Arya wand sich durch die Menge, duckte sich zwischen den Beinen von Pferden hindurch und hielt ihr Holzschwert ganz fest. Aus der Mitte der Menge konnte sie nur Arme und Beine und Bäuche sehen, und die sieben schlanken Türme der Septe ragten über allem auf. Sie fand einen Holzwagen und wollte hinaufklettern, damit sie etwas sehen konnte, andere hatten jedoch schon dieselbe Idee gehabt. Der Fuhrmann verfluchte sie alle und trieb sie mit knallender Peitsche fort.
Panik überkam Arya.
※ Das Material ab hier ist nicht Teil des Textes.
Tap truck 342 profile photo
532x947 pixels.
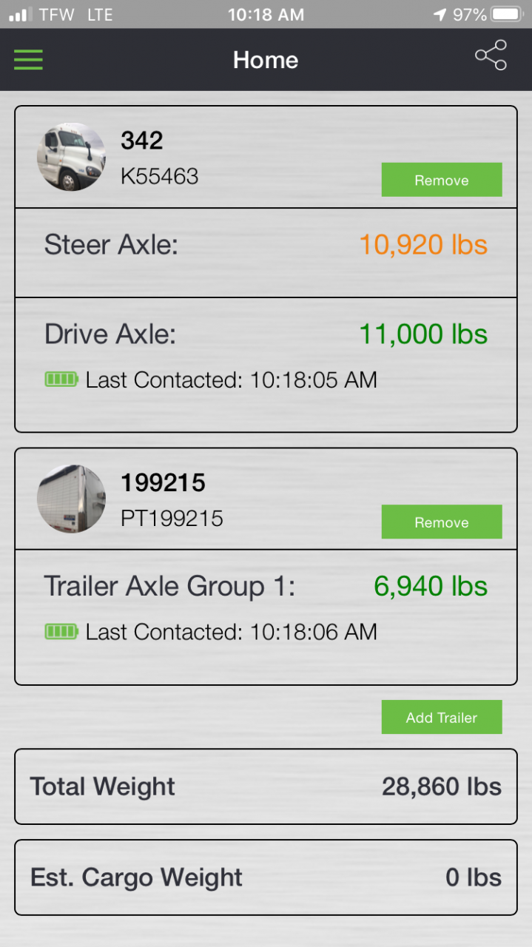71,157
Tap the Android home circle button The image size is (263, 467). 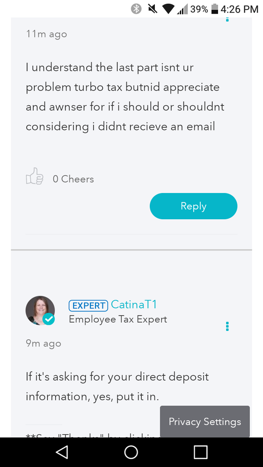click(131, 452)
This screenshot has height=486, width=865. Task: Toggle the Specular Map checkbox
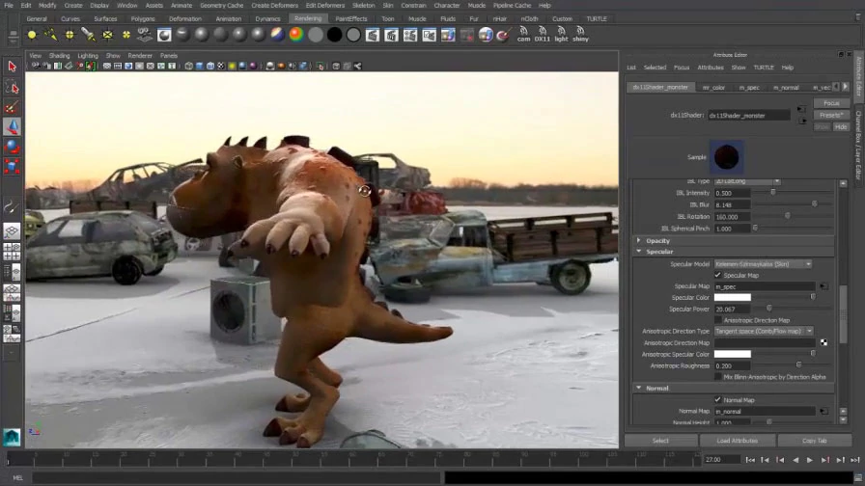pos(718,275)
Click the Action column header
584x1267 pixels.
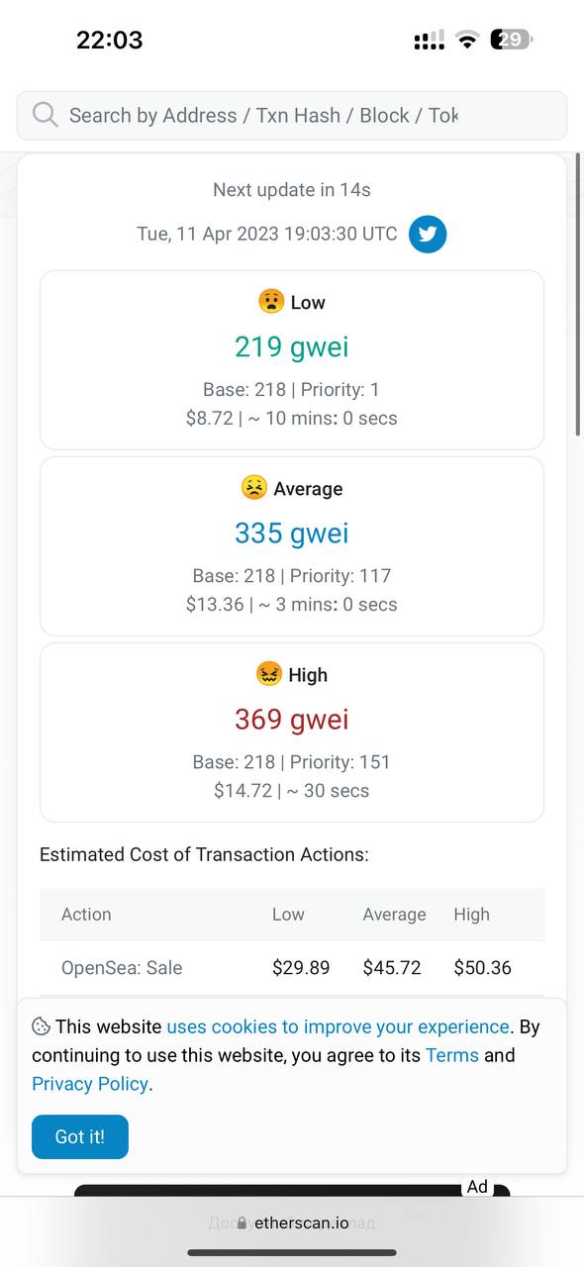pos(86,915)
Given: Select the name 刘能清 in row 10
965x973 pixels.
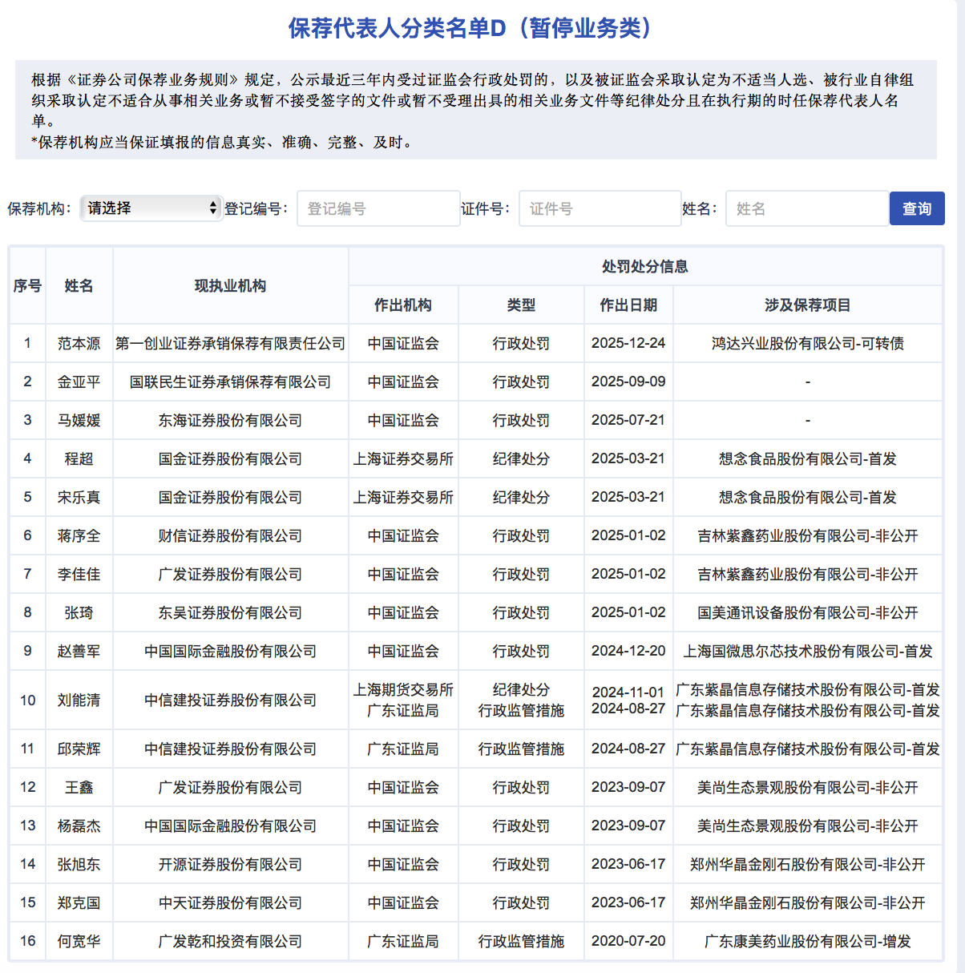Looking at the screenshot, I should 79,700.
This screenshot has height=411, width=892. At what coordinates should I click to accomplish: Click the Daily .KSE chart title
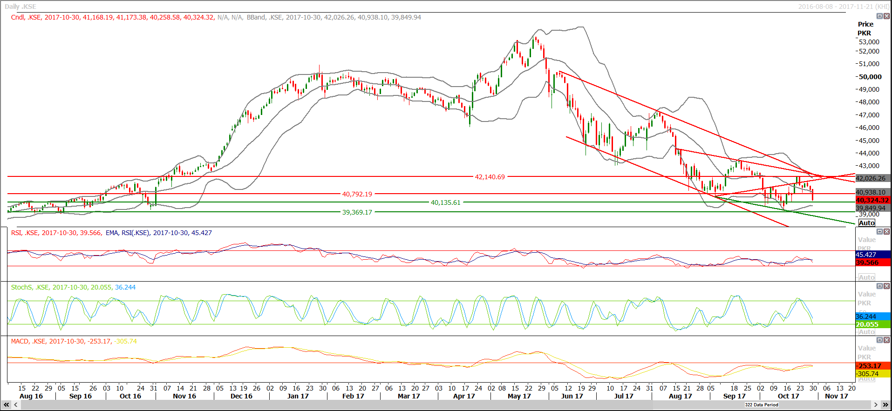pos(20,7)
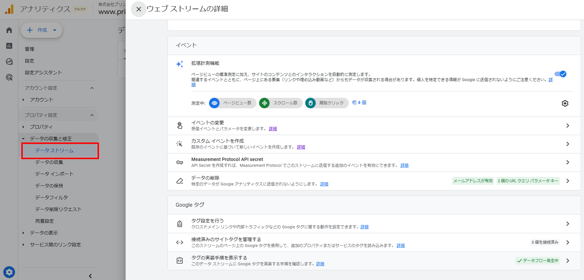Open the 作成 dropdown button
Screen dimensions: 584x280
point(41,30)
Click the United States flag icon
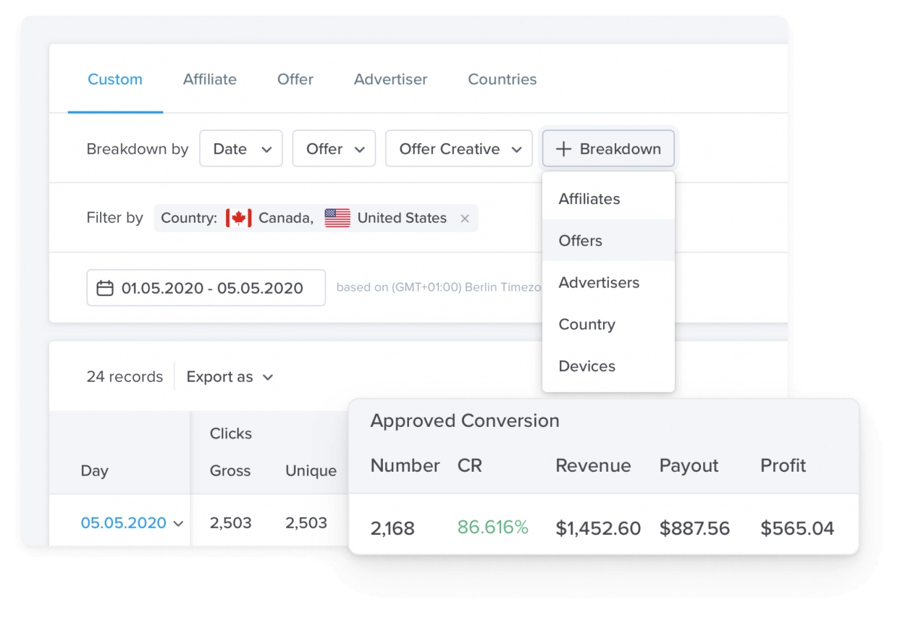 [337, 218]
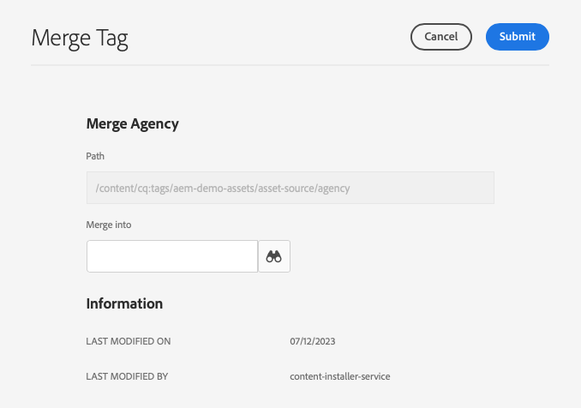Place cursor in the empty target tag box
Image resolution: width=581 pixels, height=408 pixels.
172,256
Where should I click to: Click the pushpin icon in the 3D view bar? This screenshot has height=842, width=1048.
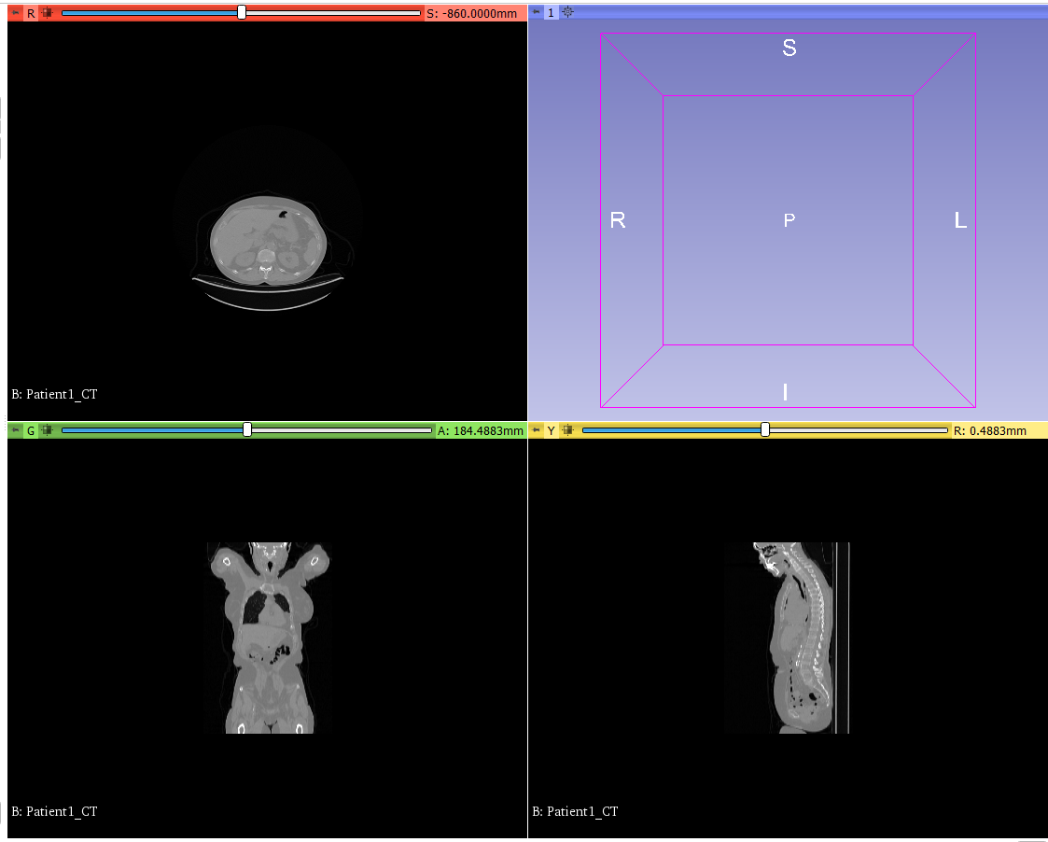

Als sie sich durch die Menge nach vorn drängte, wurde sie gegen den Stein eines Säulensockels gedrückt. Sie blickte zu Baelor, dem Seligen, dem Septonkönig auf. Arya schob ihr Holzschwert durch den Gürtel und fing an zu klettern. Ihr gebrochener Daumennagel verschmierte Blut auf dem bemalten Marmor, doch schaffte sie es nach oben und klemmte sich zwischen die Füße des Königs.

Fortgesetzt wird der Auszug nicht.